Les Russes se rendront aux urnes ce dimanche, sans doute afin d’élire Vladimir Poutine pour un quatrième mandat présidentiel. Après 18 ans au sommet de l’Etat, comment l’ancien officier du KGB continue-t-il à gagner les faveurs de son peuple?
La question n’est pas de savoir si Vladimir Poutine sera réélu dimanche, mais comment le sera-t-il. L’abstention se révélera-t-elle comme le principal opposant au président sortant, après 18 ans passés à la tête de l’Etat russe? L’ancien officier du KGB atteindra-t-il l’objectif de 70-70: 70% de participation et 70% de votes en sa faveur?
Malgré les nombreuses stratégies – légales ou illégales – mises en place pour combattre l’abstention et inciter les Russes à aller voter, Vladimir Poutine reste populaire. Selon un dernier sondage daté du 9 mars, il caracole avec ses 69% en tête des intentions de vote, devant sept autres candidats.
Pourquoi donc, malgré un système de santé défaillant, une politique autoritaire et une économie toujours en récession, les Russes continuent-ils à voter pour Vladimir Poutine?
« Tout ne peut se construire qu’avec l’aval du pouvoir politique »
« Ça dure depuis tellement longtemps qu’on a la sensation qu’on ne peut faire qu’avec », avance Anna Colin Lebedev, spécialiste de la Russie contemporaine. « Les Russes ne peuvent plus se permettre d’attendre que ça passe, comme Vladimir Poutine est au pouvoir depuis 18 ans », explique la chercheuse à BFMTV.com.
Même lorsqu’ils sont contestataires, certains Russes préfèrent continuer à voter pour le pouvoir en place plutôt que d’enrayer la machine. « Tout ne peut se construire qu’avec l’aval du pouvoir politique », relève-t-elle.
« Soit on dénonce, et on n’avance pas. On est entendus à l’étranger, mais on est bloqués à toutes les étapes en Russie. Soit on décide de trouver un compromis et de s’allier avec le pouvoir en place pour pouvoir bosser sur des choses qui nous semblent importantes », résume la maîtresse de conférences à l’université de Nanterre.
Quitte à s’en servir pour pousser des projets qui n’entrent que partiellement, voire pas du tout dans la ligne du Kremlin: aide aux personnes âgées, accompagnement des enfants malades, aide dans les quartiers défavorisés, ou tout simplement projets culturels.
« C’est aussi entretenir la stabilité du pays »

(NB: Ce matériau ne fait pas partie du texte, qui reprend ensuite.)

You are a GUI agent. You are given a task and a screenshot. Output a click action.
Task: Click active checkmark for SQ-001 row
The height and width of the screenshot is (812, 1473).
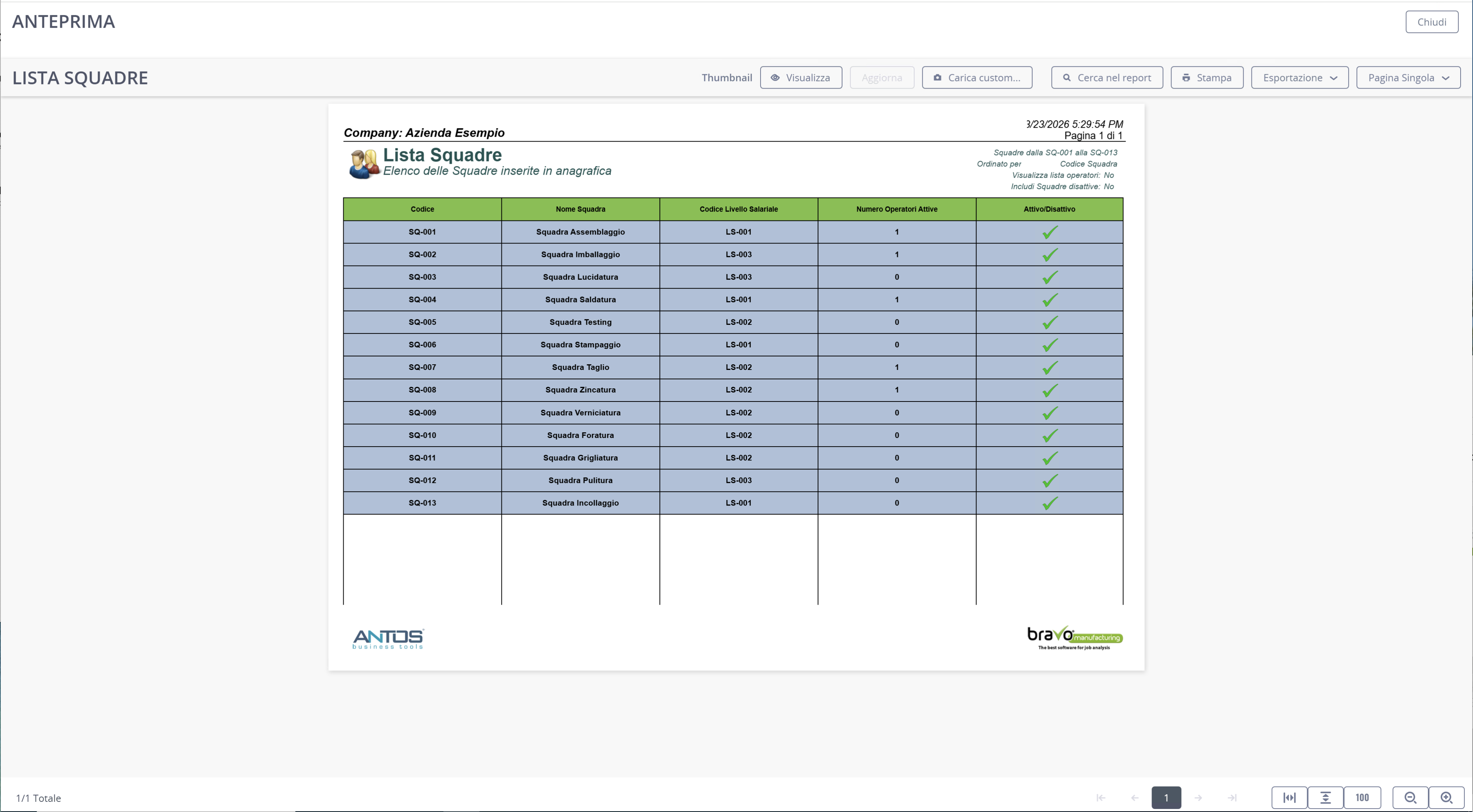click(x=1050, y=232)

Au-delà de cette mécanique, le vote des Russes s’explique aussi par le sens qu’ils donnent au vote, selon Anna Colin Lebedev. « Voter, ce n’est pas nécessairement choisir Poutine. Pour beaucoup de Russes, c’est aussi entretenir la stabilité du pays« , explique-t-elle.
« Il faut garder à l’esprit la hantise des Russes à l’égard d’une implosion du pays, dont le risque semblait réel au moment de la chute de l’URSS et à l’époque de Boris Eltsine », rappelait déjà en février 2017 la spécialiste Tatiana Katsouéva-Jean dans la revue du CERI Regards sur l’Eurasie.
« Les autorités sont très vigilantes vis-à-vis de toute action qui menacerait l’intégrité territoriale du pays », expliquait alors la chercheuse de l’Institut français des relations internationales (Ifri). Arrivé au pouvoir au moment de la seconde guerre de Tchétchénie, « Vladimir Poutine (…) incarne la fusion de la direction politique et du commandement militaire », relevait-elle.
Aujourd’hui, c’est la menace des « révolutions de couleur » que le chef de l’Etat brandit de discours en discours, comme en Géorgie ou en Ukraine (2004 et 2014).
« C’est quelque chose que le pouvoir poutinien a réussi à faire croire à la population: si ce n’est pas eux, c’est le chaos », expose Anna Colin Lebedev à BFMTV.com.
Retrouver un rôle à l’international
Le sentiment d’insécurité des Russes s’explique aussi par un nombre important d’attentats dans les années 1990 et 2000. Depuis la chute de l’URSS le pays a en outre toujours été en guerre, sur son sol ou ailleurs: Tchétchénie, Daghestan, Tadjikistan, Transnistrie, Géorgie, Ukraine…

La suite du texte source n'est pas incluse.